Many pages of this book are devoted to Akhmed Zakaev, the special representative in Europe of the legitimate government of Chechnya. He is a man with a radiant personality, currently living in London and requesting political asylum in Britain. Moscow pulled out all the stops to have him extradited, slanderously and libellously accusing him of terrorism. In actual fact Zakaev was Chechnya's leading actor, the artistic director of its national theatre, and the Minister of Culture in the Chechen government.

As a result of its policy of grovelling and cringing before the Kremlin, the British government kept one of the most outstanding political refugees of the last 200 years waiting for over a year before a magistrate decided last Thursday to grant Zakaev permission to stay here.

What is taking place, in Politkovskaya's opinion, is the "unbelievable worldwide betrayal of humanitarian values". Travelling around the world and speaking about Chechnya, most of the time she hears phrases like "the coalition against terror" and "fraternization", but "barely a word about Chechnya". She believes that the USA, the European Union and the European Parliament are doing their best to conceal the truth about Russia's war against Chechnya.

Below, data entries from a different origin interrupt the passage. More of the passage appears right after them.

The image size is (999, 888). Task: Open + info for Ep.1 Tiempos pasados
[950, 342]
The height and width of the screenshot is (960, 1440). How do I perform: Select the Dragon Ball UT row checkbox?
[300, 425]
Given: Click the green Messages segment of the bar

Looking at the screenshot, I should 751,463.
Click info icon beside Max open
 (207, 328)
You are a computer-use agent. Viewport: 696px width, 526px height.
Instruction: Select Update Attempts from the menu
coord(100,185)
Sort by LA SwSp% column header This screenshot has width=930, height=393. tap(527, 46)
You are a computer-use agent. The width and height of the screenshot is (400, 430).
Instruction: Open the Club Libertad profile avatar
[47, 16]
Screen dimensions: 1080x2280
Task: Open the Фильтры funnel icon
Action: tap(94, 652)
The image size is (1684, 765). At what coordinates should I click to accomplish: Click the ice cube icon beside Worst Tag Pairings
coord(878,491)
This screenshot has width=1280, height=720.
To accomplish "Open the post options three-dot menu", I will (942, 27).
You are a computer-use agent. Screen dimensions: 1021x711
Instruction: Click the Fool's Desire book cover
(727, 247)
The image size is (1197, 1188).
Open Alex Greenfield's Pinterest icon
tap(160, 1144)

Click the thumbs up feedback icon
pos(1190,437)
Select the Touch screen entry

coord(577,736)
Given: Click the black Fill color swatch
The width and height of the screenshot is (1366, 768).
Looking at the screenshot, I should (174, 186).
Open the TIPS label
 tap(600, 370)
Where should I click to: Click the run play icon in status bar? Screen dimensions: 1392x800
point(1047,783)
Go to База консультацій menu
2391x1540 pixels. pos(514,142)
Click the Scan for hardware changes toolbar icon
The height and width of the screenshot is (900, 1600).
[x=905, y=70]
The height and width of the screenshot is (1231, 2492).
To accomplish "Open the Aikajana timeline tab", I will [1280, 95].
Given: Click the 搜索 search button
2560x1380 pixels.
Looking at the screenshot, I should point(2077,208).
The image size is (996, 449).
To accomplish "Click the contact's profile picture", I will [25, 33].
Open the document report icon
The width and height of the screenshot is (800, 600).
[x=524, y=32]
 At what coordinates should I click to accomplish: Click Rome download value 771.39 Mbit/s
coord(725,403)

The only organisation fighting really hard against Russian brutality in Chechnya is [the American] Human Rights Watch. In Politkovskaya's view, the one person in the world apart from Bush who could help the Chechens is Kofi Annan. But Annan, she says, is "turning a deaf ear to the situation in Chechnya". In this book she repeats what she has said in Boston, Paris, Hamburg and many other places: "Remember, people are continuing to die in Chechnya every day. Including today." So far, she hasn't been heard. Perhaps at last, with this book, we'll hear her now?

 


What Vladimir Putin has done, and continues to do in Chechenya is worse even than what
Saddam Hussain did to the Marshes and the marsh-people of the Tigris-Euphrates Delta,
and very much worse than Shevardnadze did in Abkhazia and South Ossetia
- though it is, of course, considerably less than the war-crimes of the USA
in Japan, South Vietnam, Laos and Cambodia.

Russia, now controlled by an unholy alliance between the reconstituted KGB
and turbo-capitalism is now widening the conflict to neighbouring Ingushetia
where it is eliminating people through Disappearances in the Chilean style.

Russia is still very much one of the three Empires of Evil, with China and the USA.
All are getting more powerful, more malignant.